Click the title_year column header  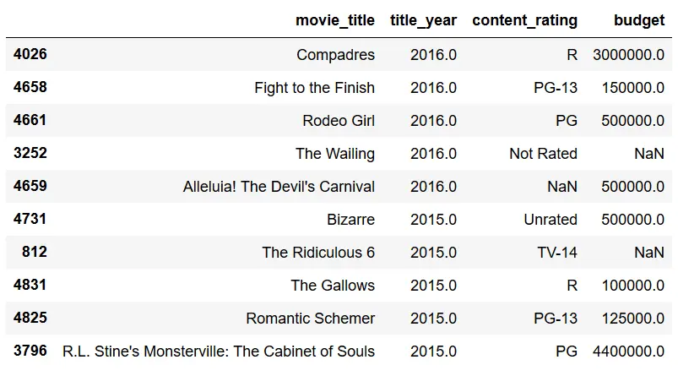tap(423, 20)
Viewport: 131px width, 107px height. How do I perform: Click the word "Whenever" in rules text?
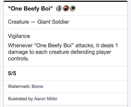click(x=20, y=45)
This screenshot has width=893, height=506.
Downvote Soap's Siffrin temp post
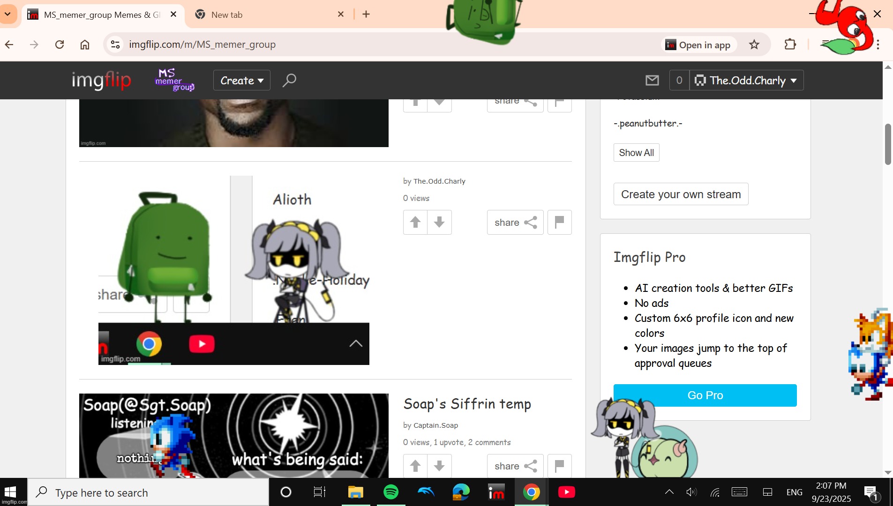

┄┄┄┄┄┄

■ YOUR INSTRUCTIONS: Write out, word for word, the stretch of the entries from the line containing "Viewport: 131px width, 107px" through the end of the entries. Leave out the pictures.

■ ANSWER BELOW:
Viewport: 131px width, 107px height. How do I perform: Click the word "Whenever" in rules text?
click(x=20, y=45)
This screenshot has width=893, height=506.
Downvote Soap's Siffrin temp post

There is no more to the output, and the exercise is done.